As already said a fighter and some guppies or even a small shoal of neon tetras?


----------



## goldie1212 (Mar 5, 2010)

deevtec said:


> As already said a fighter and some guppies or even a small shoal of neon tetras?


fighter OR some guppies, the 2 should not be mixed, especially in a tiny tank like this.


----------



## Mynki (Mar 24, 2010)

HABU said:


> well the pet biz sucks here... i've had to beg more than a few customers to buy a heater...
> 
> they won't even reach medicine/chemical instructions... i'd recite the instructions from memory and be careful not to use big words...:lol2:


Chemical sales here do well. More people should buy test kits and more importantly learn what to do with them and why. But many at least try. Not all, but it sounds better than over there.


----------



## goldie1212 (Mar 5, 2010)

HABU said:


> http://jeb.biologists.org/cgi/reprint/203/9/1477.pdf


i tried to read it, i really did, sooo many big words :lol2: i will try again when i am more awake!


----------



## berry1 (Sep 25, 2010)

i totaly agree with you goldy their not easy to keep and i dont agree with them being kept in less than 55g of water 
a nother thing that realy :censor: me off is when people use gold fish and guppys as food for larger trop fish i keep larger tropical fish and i wouldnt dream of giving them any kind of live fish as its cruel it realy drives me mad when i see vids poping up on youtube of a gold fish being slowley eaten alive by piranhas its discusting that people can watch a fish slowley dieing for 10 mins +

and that member that said gold fish can be kept in 10g aquariums for a while it realy pisses me off to hear comments like that they can grow more than 6" in a year and i realy dont think you would want to be upgrading from a 10g to a 55g and the fish would get stunted any way which is cruel and inhumane a nother thing that realy pees me off with the smae member is that you say when they out grow get rod of them and get some real fish how wouldnt you call gold fish real fish their not some experimental toy for you to learn off 

and i realy dont see why some one couldnt start with discus as long as they do plenty of reasarch and get the right set up ect

like i got slated off Mynki for having a RTxTSN in a 120g but what im still trying to get through to him is that i will provid 3000g + aquarium for when he out grows as i have the space and i make my own aquariums so i can give him the right upgrade when he needs it but what i would like to say is that i didnt but the RTxTSN as i rescued him from some guy in manchester who had him in a 10g aquarium and couldnt cope but i didnt go out and think il get a cat fish that grows the size of small sharks 4'-6'

and ya no what Mynki im getting quite sick of hearing you critisising MFK its a very good site with very nolagable members yes alright you get the average nob teen who thinks he can have alagator gars in his 50g aquarium but you also have plenty of people on her who think their the big time keeping gold fish in 10g aquariums if you have a good look on MFK they have a huge marine section with plenty of pics of 300g + aquariums and youl also find alot of people on their who have set up healthy aquariums with the help of the members on MFK


----------



## HABU (Mar 21, 2007)

Mynki said:


> Chemical sales here do well. More people should buy test kits and more importantly learn what to do with them and why. But many at least try. Not all, but it sounds better than over there.

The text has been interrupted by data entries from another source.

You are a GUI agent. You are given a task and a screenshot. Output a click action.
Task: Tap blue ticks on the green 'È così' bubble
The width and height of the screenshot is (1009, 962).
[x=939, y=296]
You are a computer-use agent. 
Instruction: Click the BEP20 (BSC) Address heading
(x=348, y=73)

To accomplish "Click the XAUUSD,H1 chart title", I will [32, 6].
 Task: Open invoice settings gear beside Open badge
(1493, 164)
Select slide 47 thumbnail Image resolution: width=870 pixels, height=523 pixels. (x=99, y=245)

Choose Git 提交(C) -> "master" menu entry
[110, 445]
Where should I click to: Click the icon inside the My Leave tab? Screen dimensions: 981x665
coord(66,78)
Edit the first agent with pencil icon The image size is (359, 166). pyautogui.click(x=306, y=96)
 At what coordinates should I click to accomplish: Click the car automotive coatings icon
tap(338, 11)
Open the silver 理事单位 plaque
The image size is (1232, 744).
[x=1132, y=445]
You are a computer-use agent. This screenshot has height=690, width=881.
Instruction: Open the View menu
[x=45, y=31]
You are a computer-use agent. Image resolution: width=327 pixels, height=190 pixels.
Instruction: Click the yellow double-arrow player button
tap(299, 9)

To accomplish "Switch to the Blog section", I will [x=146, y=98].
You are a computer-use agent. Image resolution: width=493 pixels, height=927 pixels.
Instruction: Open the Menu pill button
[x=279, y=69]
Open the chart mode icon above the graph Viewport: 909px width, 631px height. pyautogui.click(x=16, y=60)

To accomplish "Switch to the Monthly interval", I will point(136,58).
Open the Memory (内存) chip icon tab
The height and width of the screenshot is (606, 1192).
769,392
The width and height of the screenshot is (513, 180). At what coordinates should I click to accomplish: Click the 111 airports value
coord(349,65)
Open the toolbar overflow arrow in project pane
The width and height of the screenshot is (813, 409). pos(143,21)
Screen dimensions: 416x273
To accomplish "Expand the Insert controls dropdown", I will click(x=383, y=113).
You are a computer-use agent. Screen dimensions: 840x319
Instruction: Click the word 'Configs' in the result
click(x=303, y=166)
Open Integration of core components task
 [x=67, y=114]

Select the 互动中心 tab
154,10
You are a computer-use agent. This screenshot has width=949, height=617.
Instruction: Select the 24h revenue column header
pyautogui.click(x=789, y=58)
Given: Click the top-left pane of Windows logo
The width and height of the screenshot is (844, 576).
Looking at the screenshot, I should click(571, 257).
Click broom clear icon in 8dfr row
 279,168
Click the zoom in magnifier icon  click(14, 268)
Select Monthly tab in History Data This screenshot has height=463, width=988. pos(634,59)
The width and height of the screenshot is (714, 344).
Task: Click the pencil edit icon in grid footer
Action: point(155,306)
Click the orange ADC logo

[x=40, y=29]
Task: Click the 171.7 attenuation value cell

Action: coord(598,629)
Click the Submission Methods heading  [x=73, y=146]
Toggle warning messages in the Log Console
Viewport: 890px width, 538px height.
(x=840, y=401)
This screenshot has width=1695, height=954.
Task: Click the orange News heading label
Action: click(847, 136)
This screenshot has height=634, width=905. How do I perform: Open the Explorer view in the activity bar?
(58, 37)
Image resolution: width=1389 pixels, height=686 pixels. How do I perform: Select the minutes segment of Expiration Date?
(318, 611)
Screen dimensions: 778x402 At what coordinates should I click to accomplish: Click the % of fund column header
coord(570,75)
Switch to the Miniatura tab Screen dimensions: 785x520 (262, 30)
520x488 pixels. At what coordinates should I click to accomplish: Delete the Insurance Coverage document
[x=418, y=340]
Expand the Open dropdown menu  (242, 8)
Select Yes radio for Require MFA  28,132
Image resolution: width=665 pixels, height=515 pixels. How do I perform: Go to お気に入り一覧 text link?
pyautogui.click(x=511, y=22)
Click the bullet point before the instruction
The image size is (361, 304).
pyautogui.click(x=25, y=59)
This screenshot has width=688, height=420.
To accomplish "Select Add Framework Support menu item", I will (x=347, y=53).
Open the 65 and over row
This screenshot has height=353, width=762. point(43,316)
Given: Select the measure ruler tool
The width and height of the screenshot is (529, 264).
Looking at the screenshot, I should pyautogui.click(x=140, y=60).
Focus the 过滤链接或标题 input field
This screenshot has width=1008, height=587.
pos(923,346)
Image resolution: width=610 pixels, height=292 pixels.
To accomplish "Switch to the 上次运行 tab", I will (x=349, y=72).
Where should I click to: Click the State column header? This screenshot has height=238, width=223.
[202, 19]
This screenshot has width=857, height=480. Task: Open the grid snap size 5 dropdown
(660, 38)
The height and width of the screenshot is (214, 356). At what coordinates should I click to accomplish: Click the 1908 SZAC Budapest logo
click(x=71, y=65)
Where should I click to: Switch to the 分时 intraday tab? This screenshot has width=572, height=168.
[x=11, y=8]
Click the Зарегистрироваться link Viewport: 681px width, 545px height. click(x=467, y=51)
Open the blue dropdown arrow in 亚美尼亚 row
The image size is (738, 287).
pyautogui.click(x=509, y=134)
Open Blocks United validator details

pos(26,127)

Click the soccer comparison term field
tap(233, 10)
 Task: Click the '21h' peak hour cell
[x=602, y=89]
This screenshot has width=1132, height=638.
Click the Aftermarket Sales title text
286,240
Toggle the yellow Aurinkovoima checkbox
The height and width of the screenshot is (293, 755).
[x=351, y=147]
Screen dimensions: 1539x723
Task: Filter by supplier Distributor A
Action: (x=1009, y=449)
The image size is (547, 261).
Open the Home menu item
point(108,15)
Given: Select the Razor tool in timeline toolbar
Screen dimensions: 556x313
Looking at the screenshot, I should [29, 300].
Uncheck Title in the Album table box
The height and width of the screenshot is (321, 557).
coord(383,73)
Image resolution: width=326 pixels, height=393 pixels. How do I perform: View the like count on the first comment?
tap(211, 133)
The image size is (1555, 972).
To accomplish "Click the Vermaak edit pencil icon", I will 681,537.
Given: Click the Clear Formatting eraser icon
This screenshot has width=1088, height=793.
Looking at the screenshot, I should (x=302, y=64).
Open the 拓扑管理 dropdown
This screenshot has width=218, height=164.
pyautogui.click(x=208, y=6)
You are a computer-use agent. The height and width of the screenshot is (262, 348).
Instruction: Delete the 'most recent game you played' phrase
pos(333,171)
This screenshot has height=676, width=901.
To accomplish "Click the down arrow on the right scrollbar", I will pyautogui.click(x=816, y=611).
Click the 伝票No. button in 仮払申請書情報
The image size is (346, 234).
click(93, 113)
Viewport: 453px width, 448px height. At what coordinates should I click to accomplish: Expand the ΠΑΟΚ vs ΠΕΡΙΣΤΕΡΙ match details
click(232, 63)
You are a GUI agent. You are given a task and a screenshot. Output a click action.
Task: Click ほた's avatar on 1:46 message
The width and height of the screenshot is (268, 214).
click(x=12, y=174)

i tested water for free... i couldn't get folks to ever buy a kit...

yes... the brits are animal lovers... wonderful ones at that... that can't be said for here...


----------



## goldie1212 (Mar 5, 2010)

that reminds me, i need to buy a new test kit, my old one has run out :blush: i will when i get paid next week.

i also hate when goldfish are fed to other fish and torn to bits but still gasping and trying to escape the 'real fish' they have been fed to. its completely inhumane. a lot of people say they cant feel pain, well look on youtube for 'goldfish euthanasia by boiling water', a guy pulls a goldfish out of a tank, drops it into a pan of boiling water, it leaps out of the water 3 times before dying. if it felt no pain, why would it jump :censor:

any fish, be it a tiny neon tetra or huge red tailed catfish need adequate space and good water quality for them to grow and be happy and healthy. no fish is more important than another in my eyes. they all suffer if kept by uneducated or ignorant lazy owners, i guess in bigger fish its just harder to ignore the suffering.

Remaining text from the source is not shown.